We can also think of the reverse of this situation — a particle that starts in region II with momentum $-p'$ , moving to the left. Now, after the particle has passed the step we expect it to be in a superposition of having passed the step, moving to the left in region I with momentum $-p = -\sqrt{p'^2 + 2MV_0}$ , and having been reflected by the step, moving to the right in region II with momentum $p'$ . This is all nicely summarised in Figure 12.3.

Right-moving and Left-moving situations. (a) In a ‘right-moving’ situation, a particle approaches the step from the left, with positive momentum. It is then partially reflected by the step, and partially transmitted. (b) In a ‘left-moving’ situation, everything is reversed. The particle approaches the step from the right with negative momentum. It is then partially reflected, and partially transmitted. — Figure 12.3:**Right-moving and Left-moving situations**. (a) In a ‘right-moving’ situation, a particle approaches the step from the left, with positive momentum. It is then partially reflected by the step, and partially transmitted. (b) In a ‘left-moving’ situation, everything is reversed. The particle approaches the step from the right with negative momentum. It is then partially reflected, and partially transmitted.

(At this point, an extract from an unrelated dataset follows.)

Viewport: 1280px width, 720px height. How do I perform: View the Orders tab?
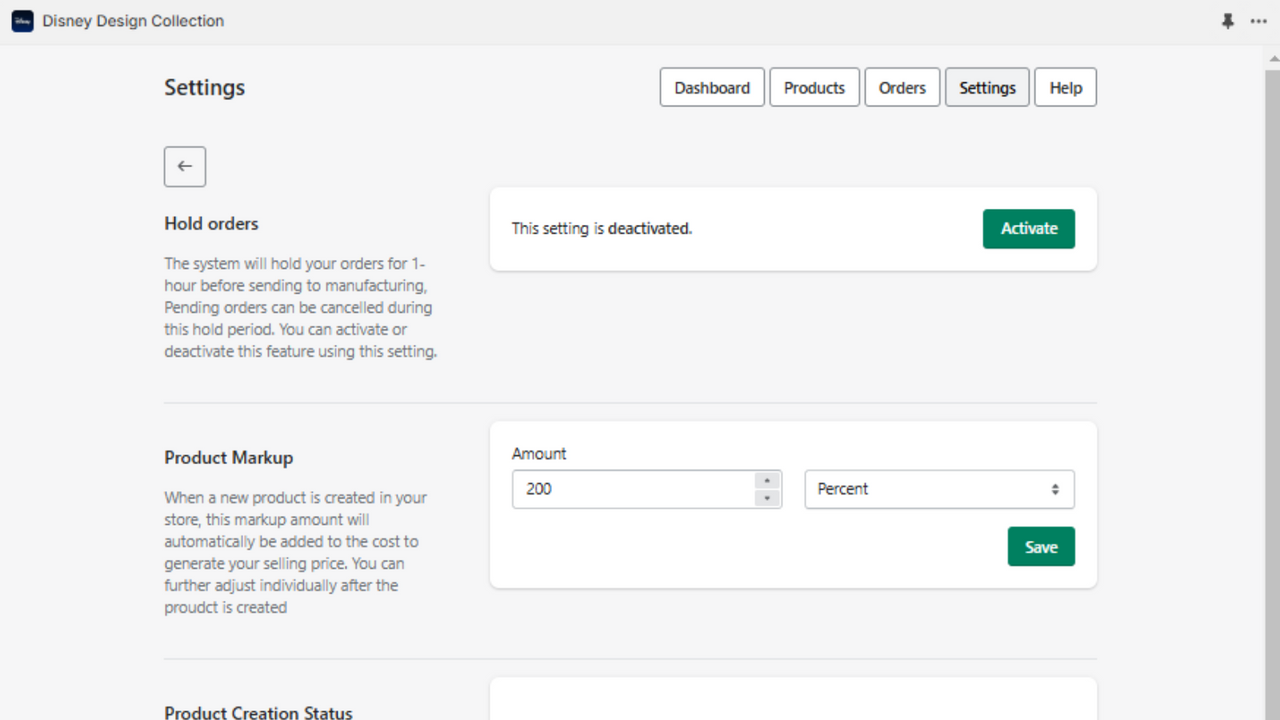(902, 87)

What does all this mean for solving the time-independent Schrödinger equation? It means that we can focus on two linearly independent solutions, one corresponding to a left moving particle, and one corresponding to a right-moving particle.

For the right-moving particle, we need to take $D = 0$ , so that there is no wavefunction of the form $e^{-ik' x}$ in region II, which corresponds to the particle having momentum $-\hbar k'$ in region II. Thus, we are interested in stitching together the following wavefunction

u^\mathrm{R}_k(x) = \begin{cases} Ae^{ik x} + Be^{-ik x} & \text{if } x < 0, \\ Ce^{ik' x} & \text{if } x \geq 0. \end{cases}

(12.8)

In the above, we have labelled the state using $k$ , which specifies the energy eigenvalue through $E = \hbar^2 k^2/2M$ as usual.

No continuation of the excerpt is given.